9号機連続成功の偉業を達成し、世界の信頼を得たと同時に日本の宇宙技術を大きく進展させた「こうのとり」。あえて、課題や危機感は?
「確実にやることを是としてやってきて、失敗なくできた。しかしもう少しチャレンジしたい」。意識するのはスペースXだ。同社のドラゴン補給船は「こうのとり」より後発で、日本と同じランデブー・キャプチャ方式による物資補給を行ってきたが今年、宇宙飛行士が乗るクルードラゴンの初飛行を成功させた。「競争に勝つように、より柔軟に高みを目指して開発を進めることを考えていきたい」(佐々木理事)
ありがとう、さようなら。こうのとり
「こうのとり」は片道切符の宇宙船であり、帰りは大気圏で燃え尽きてしまう。しかし、7号機では「こうのとり」から分離した小さなカプセルを回収することに成功した。

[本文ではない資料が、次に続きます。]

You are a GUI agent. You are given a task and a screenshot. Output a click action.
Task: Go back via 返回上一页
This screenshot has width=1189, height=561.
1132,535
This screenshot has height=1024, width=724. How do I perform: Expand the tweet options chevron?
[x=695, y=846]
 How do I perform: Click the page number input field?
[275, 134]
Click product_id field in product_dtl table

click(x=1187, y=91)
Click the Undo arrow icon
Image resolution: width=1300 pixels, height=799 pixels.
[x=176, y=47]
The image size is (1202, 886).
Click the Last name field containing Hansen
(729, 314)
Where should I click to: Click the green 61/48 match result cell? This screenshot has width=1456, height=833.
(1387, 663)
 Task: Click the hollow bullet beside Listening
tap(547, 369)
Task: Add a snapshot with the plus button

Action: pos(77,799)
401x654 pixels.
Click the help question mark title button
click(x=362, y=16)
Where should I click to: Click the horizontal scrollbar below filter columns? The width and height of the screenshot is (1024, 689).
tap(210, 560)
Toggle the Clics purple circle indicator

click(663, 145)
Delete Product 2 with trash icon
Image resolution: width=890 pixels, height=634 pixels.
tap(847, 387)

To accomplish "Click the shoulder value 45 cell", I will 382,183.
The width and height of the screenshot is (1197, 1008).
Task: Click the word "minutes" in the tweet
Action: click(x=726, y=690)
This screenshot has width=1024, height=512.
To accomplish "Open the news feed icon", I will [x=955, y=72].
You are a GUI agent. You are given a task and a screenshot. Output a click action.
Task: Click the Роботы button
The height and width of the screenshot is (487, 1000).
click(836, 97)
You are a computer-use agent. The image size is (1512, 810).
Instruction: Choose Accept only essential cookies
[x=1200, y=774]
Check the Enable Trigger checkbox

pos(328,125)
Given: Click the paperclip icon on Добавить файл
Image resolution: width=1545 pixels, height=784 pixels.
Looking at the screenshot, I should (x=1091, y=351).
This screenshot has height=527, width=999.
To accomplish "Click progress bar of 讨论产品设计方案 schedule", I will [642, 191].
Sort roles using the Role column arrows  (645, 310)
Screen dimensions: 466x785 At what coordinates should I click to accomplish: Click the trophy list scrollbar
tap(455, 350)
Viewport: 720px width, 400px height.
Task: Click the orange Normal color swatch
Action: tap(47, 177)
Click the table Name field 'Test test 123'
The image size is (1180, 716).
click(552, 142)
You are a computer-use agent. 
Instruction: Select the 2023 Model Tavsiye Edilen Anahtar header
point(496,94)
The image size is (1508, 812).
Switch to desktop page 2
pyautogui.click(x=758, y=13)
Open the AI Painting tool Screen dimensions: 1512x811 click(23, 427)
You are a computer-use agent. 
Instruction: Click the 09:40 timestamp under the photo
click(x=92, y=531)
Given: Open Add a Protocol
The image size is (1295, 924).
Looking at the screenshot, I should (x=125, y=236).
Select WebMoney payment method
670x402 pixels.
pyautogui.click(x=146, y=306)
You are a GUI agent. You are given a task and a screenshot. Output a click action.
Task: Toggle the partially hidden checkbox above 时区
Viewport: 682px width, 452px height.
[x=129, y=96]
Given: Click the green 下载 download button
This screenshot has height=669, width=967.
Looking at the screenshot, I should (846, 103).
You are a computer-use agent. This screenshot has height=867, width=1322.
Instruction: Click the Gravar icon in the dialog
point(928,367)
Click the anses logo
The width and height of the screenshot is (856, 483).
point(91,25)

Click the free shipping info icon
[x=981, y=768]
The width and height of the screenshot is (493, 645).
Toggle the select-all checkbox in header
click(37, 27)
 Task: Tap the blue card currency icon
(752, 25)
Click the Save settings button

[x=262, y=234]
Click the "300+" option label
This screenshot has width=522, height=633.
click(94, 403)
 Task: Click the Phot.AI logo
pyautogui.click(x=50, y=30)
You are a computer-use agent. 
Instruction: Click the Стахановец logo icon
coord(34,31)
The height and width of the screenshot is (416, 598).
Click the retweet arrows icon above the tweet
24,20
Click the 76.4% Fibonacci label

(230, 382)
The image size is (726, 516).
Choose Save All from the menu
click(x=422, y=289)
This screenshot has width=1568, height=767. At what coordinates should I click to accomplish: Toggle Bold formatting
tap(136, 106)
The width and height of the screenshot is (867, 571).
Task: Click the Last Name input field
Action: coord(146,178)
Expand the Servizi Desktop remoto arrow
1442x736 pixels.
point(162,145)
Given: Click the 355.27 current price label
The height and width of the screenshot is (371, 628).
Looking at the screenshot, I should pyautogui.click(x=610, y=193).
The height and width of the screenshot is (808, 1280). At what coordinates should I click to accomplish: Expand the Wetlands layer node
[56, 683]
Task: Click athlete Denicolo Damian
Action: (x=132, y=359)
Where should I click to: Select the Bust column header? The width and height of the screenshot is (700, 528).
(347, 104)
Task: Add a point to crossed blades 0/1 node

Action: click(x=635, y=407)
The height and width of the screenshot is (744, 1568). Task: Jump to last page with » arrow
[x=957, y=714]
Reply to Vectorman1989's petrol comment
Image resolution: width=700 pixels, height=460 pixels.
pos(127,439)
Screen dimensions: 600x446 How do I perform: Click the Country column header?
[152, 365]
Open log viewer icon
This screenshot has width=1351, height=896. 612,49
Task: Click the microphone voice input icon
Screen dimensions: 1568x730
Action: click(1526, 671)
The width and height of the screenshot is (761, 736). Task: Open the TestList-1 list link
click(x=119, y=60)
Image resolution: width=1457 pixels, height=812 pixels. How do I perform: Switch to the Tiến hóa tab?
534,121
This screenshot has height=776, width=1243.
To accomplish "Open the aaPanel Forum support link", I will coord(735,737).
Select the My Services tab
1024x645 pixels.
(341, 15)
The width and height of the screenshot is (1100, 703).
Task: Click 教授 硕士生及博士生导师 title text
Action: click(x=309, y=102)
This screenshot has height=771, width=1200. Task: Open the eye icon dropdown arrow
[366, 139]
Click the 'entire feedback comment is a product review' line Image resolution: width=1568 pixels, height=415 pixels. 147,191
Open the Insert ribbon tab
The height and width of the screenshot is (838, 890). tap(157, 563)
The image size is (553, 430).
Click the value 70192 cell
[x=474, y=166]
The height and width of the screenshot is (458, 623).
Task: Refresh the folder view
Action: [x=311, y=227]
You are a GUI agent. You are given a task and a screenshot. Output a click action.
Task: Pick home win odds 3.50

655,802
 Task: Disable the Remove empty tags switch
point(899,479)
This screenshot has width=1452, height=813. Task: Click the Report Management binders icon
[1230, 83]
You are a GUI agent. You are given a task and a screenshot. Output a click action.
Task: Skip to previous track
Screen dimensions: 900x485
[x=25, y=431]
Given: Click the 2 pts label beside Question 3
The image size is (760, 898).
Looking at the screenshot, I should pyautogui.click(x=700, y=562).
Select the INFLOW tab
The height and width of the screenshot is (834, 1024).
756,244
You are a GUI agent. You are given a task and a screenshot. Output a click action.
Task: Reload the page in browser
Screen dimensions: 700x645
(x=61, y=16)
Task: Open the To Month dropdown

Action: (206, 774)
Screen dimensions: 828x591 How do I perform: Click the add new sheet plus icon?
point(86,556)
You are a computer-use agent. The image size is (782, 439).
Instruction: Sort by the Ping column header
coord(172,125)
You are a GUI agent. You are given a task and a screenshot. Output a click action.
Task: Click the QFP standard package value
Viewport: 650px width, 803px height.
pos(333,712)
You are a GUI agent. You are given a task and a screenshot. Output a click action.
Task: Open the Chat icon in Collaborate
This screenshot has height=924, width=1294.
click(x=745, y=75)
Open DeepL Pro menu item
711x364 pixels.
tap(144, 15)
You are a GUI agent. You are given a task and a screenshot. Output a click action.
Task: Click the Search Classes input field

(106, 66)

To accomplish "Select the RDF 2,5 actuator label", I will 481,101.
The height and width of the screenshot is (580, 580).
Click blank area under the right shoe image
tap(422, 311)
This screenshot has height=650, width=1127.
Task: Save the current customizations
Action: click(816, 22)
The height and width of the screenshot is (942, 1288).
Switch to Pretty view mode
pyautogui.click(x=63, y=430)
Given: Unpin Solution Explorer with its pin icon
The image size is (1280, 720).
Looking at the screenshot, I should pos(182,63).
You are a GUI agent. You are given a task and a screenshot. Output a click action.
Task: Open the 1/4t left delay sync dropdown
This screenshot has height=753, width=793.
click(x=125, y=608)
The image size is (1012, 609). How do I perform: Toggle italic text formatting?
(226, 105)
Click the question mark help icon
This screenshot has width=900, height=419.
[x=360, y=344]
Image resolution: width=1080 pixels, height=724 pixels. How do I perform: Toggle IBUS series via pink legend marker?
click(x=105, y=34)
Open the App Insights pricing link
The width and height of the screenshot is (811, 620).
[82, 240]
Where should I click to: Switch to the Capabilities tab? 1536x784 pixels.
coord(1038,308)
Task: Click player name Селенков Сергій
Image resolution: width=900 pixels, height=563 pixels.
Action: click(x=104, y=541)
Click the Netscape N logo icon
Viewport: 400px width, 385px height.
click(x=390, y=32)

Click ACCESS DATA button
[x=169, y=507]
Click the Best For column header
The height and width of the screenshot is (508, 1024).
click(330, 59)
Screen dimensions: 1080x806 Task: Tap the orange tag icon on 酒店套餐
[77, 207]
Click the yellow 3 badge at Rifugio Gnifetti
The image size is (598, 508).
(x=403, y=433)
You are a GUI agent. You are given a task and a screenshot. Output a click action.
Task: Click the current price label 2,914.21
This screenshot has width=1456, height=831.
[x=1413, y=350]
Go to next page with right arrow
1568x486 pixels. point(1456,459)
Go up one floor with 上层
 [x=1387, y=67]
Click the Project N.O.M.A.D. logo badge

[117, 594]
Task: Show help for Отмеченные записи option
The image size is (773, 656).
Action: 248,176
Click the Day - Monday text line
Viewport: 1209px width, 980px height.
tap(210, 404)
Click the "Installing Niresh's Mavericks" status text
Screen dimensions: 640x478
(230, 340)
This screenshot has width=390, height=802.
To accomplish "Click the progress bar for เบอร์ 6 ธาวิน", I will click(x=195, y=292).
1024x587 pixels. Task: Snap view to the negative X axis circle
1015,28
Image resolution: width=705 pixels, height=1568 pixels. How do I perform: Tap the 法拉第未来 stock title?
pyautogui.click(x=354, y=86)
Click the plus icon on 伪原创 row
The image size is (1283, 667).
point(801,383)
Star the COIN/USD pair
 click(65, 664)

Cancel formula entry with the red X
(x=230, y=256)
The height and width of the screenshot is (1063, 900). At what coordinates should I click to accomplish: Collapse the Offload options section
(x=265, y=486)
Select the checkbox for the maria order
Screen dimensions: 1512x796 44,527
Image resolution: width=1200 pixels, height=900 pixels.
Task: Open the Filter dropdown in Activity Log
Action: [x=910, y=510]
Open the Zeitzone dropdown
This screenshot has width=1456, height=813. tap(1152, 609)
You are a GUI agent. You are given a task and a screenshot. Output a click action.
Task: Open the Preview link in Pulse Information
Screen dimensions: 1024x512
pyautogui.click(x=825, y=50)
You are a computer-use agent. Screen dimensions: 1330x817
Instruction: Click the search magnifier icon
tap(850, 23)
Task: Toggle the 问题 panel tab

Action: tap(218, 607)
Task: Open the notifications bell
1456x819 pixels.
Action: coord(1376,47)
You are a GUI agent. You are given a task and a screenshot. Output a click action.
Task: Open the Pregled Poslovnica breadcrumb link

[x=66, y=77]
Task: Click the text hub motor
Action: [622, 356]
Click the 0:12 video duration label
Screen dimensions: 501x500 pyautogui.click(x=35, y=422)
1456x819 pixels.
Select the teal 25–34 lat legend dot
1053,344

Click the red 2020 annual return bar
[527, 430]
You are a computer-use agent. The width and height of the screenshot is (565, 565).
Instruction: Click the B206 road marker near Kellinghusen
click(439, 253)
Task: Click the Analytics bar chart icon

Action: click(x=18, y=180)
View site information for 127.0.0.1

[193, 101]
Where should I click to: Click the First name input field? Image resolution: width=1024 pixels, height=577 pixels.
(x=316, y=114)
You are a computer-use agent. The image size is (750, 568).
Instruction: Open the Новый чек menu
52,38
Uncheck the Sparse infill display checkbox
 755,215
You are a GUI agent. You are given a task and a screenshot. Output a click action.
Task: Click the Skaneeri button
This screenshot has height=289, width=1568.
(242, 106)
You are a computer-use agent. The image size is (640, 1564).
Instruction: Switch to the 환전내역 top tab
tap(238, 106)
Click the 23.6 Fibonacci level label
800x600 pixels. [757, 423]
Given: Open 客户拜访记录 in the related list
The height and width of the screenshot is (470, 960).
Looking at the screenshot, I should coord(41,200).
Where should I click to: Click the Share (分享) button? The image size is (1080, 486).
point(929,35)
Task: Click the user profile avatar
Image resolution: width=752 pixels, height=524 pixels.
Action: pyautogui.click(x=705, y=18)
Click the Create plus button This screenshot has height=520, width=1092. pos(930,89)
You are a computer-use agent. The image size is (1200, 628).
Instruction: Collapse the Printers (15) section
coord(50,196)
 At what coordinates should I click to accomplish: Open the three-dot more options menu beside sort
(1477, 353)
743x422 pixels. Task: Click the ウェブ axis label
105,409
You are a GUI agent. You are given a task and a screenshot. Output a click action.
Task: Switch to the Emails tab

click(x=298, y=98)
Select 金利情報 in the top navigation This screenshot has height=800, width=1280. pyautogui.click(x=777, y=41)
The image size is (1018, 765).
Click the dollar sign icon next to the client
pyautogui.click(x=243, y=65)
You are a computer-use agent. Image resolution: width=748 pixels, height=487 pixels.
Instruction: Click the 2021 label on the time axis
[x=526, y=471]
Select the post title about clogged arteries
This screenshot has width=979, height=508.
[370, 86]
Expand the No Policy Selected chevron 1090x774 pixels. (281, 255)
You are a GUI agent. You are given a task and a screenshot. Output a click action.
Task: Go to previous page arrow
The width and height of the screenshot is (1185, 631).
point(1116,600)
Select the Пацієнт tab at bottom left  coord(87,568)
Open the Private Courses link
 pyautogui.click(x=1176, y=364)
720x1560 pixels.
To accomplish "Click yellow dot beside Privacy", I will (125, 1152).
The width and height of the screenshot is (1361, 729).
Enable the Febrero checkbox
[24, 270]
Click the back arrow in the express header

HTV技術センター長の植松洋彦さんは「『こうのとり』は今は人を乗せられない。しかし、安全設計は有人宇宙船にもそのまま適用できるのではないか。7号機で行った小型回収カプセル実験では大気圏再突入時の加速度が4G以下。生き物が乗っていても耐えられるレベルに下げることができた。今後の方向性には議論が必要だが、有人回収カプセルにも適用できると考えている」と語る。
ありがとう、さようなら、こうのとり。
NASAジョンソン宇宙センターで交信担当を務めた金井宣茂飛行士は「こうのとり」9号機がISSから離れると、日本語で声をかけた。「こうのとり」で培われた技術や仕事の進め方は一つの文化になり、HTV-Xだけでなく様々な分野に受け継がれ、羽ばたいていくことだろう。ぜひこれからもチャレンジを続けてほしい。